I was raised a JW. I was disfellowshipped once when I was a teenager. Messed around with a girl. I was heartbroken. We stopped our relationship and I refused to go to college so I could pioneer. I felt I had some make up to do. I was one of the guys going out in service by themselves to be able to make my time.
I pioneered for a couple years. I stopped to go to trade school. After that i worked. I moved around with a couple friends. One of which went to MTS school. he had a special assignment so I accompanied him as his roomate. As I got older, and some time passed between me and the stain on my record, I was able to receive more "privileges" in the congregation. Eventually I met a pioneer sister and we married. We made it a goal to serve in a foreign country for at least a year, and we did. We saved all we had, left our home and jobs, and were need greaters. By that time I was an MS. In a small remote congregation I was used as an Elder, though I was not one officially.
Fast forward a few years, the brick that toppled for me first was our incredible hubris with the blood doctrine. I worked with it for a while, and tried to stay in for the good. I began learning Koine Greek, a little biblical Hebrew (just the basics mind you), and began to engage in apologetics back when you could find JW's on the internet defending our faith.
In doing so, while I was arguing against the Trinity and other minutia, my conscience was bothering me regarding blood, bloodguilt, and now I was about to have a baby. I allowed myself to research and think differently. I took concerns and thoughts to the elders, who not only could not answer the questions, but treated me harshly. it was then I realized I had been lied to. Not on purpose neccesarily, but I had been lied to.
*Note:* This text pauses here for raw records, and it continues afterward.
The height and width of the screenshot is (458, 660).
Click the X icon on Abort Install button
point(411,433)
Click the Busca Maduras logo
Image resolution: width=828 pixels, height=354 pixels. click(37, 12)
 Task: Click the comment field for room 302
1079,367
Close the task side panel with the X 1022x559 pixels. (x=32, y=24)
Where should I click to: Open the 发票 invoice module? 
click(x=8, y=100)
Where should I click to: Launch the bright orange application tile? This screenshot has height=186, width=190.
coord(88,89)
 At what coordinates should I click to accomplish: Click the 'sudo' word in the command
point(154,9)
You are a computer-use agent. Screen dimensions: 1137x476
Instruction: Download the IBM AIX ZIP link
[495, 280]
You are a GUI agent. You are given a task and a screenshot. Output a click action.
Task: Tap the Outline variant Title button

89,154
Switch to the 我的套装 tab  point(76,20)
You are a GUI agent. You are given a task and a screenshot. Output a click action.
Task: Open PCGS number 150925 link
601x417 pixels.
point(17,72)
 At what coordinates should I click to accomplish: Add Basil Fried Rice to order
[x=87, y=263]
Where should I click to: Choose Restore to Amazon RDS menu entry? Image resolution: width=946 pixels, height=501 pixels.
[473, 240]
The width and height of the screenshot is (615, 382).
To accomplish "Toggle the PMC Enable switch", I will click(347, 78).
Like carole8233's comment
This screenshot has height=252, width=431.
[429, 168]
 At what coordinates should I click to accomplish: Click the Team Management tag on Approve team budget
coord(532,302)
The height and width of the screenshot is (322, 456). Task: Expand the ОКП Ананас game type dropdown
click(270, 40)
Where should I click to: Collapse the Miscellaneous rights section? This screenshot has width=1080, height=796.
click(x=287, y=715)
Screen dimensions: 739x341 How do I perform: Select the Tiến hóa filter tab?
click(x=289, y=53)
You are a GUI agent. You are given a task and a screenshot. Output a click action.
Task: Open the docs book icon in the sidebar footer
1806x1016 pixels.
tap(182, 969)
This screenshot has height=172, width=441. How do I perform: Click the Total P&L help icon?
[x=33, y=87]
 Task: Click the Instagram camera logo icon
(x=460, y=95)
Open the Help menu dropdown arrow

I stopped wasting my life. I am still figuring out exactly what I thinkadn feel, but I am able to do so free of the negatives associated with "group think" and the obvious contradictions from the leadership. I am sure you see them.
I am happy to report my wife now has recently stopped attending. we do so knowing we will lose almost all of our family, as they have told us very directly they would shun us.....despite there being no sin (at least no more than usual).
Now.......was I as you put it.....a "REAL" JW? The realest.
May I ask to the point of your post bit further? I am genuinely trying to figure out what your premise was.